Beyond Scaling: The New Optimization Spaces for AI Progress
In Part 1 we covered why scaling is no longer a reliable axis of progress. In Part 2 we walked through the four levers that drive the actual rate of return on a unit of compute. The natural close of the series — and the part of Sara Hooker's essay I found most energizing — is the question: where should the field go next?
Hooker's answer is that we are entering an era of expanded optimization spaces. Computer scientists used to have one big lever (train a bigger model with more data) and that was both empowering and confining. The new landscape gives us a much wider set of things to optimize, and many of them are dramatically under-explored. Let's go through the ones she highlights, then deal with two important clarifications she makes at the end.
1. Gradient-free exploration: inference-time compute as a first-class lever
For the last 30 years, the way to make a model better has been to update its parameters. More training, more data, more weights. The departure happening right now is that a lot of compute is being spent at inference time, not training time — and crucially, much of it is gradient free, meaning the model itself doesn't change.

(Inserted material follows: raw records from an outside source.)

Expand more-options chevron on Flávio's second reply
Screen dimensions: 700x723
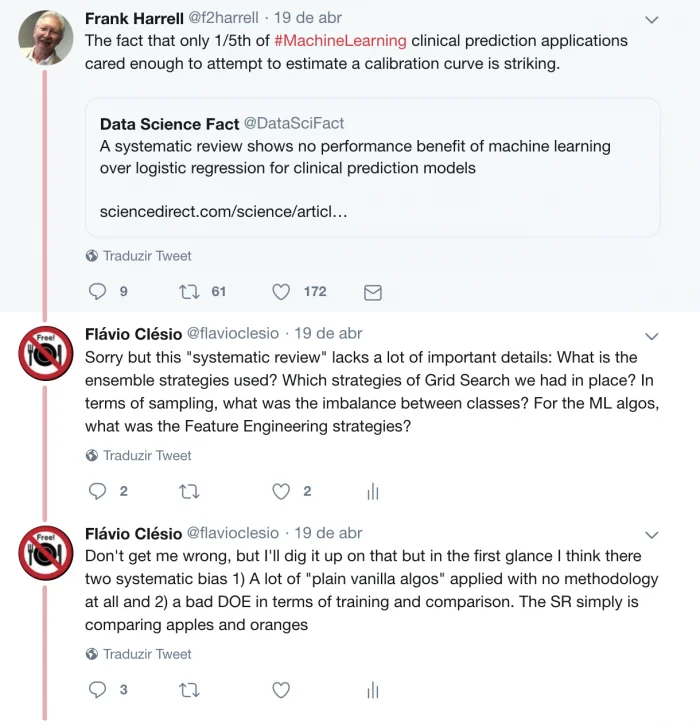(651, 535)
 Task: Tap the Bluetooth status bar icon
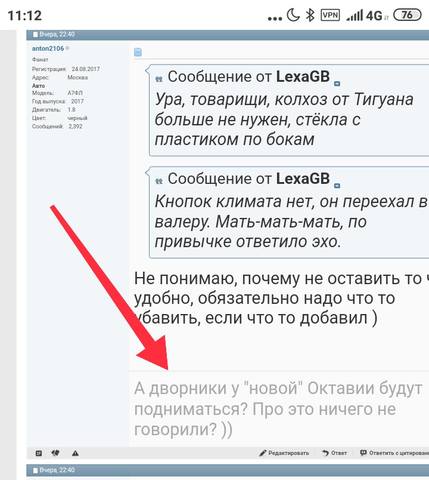[310, 15]
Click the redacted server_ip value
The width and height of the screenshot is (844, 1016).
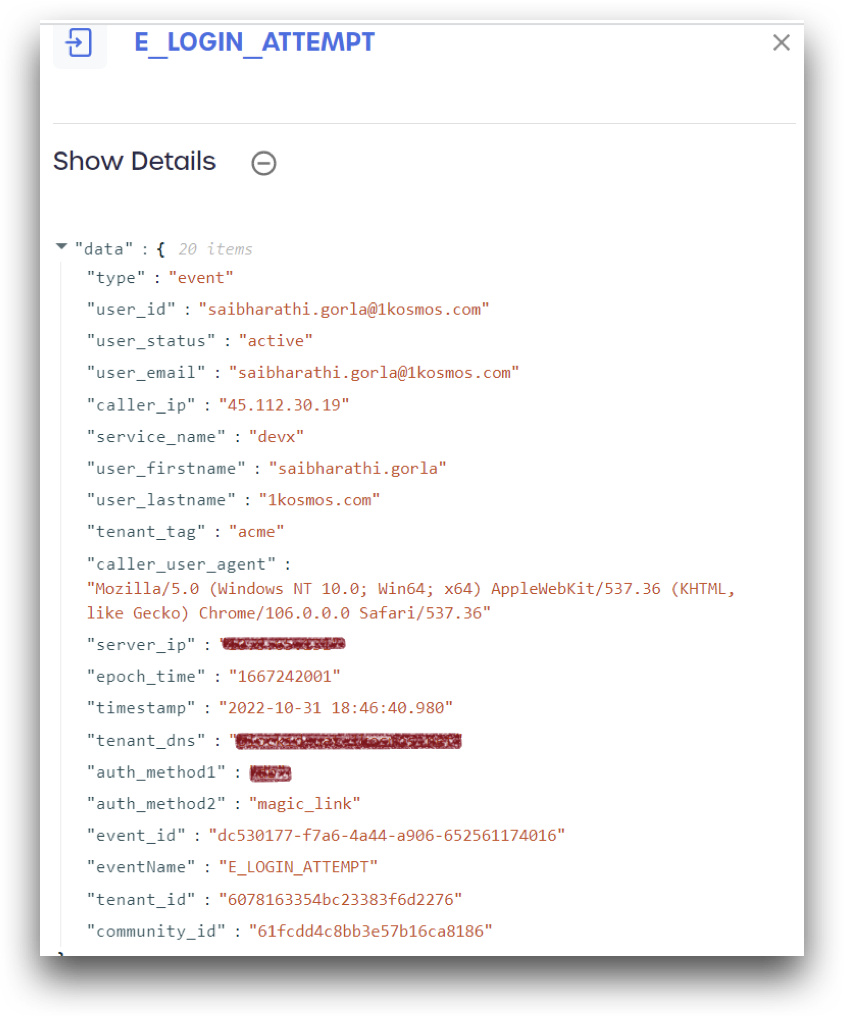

Hooker groups this family of techniques together as the new "compute light" and "gradient free" optimization spaces (her Figure 5 splits them out explicitly):
- Best-of-N sampling. Sample multiple completions, score them, return the best.
- Search and planning over generations. Tree search, beam search variants, agentic loops that explore alternatives.
- Tool use. A model that can call a calculator, a database, a code interpreter or another model effectively borrows capability it doesn't have to memorize.
- Retrieval-augmented generation. Already mentioned in Part 2 — it lives in this category.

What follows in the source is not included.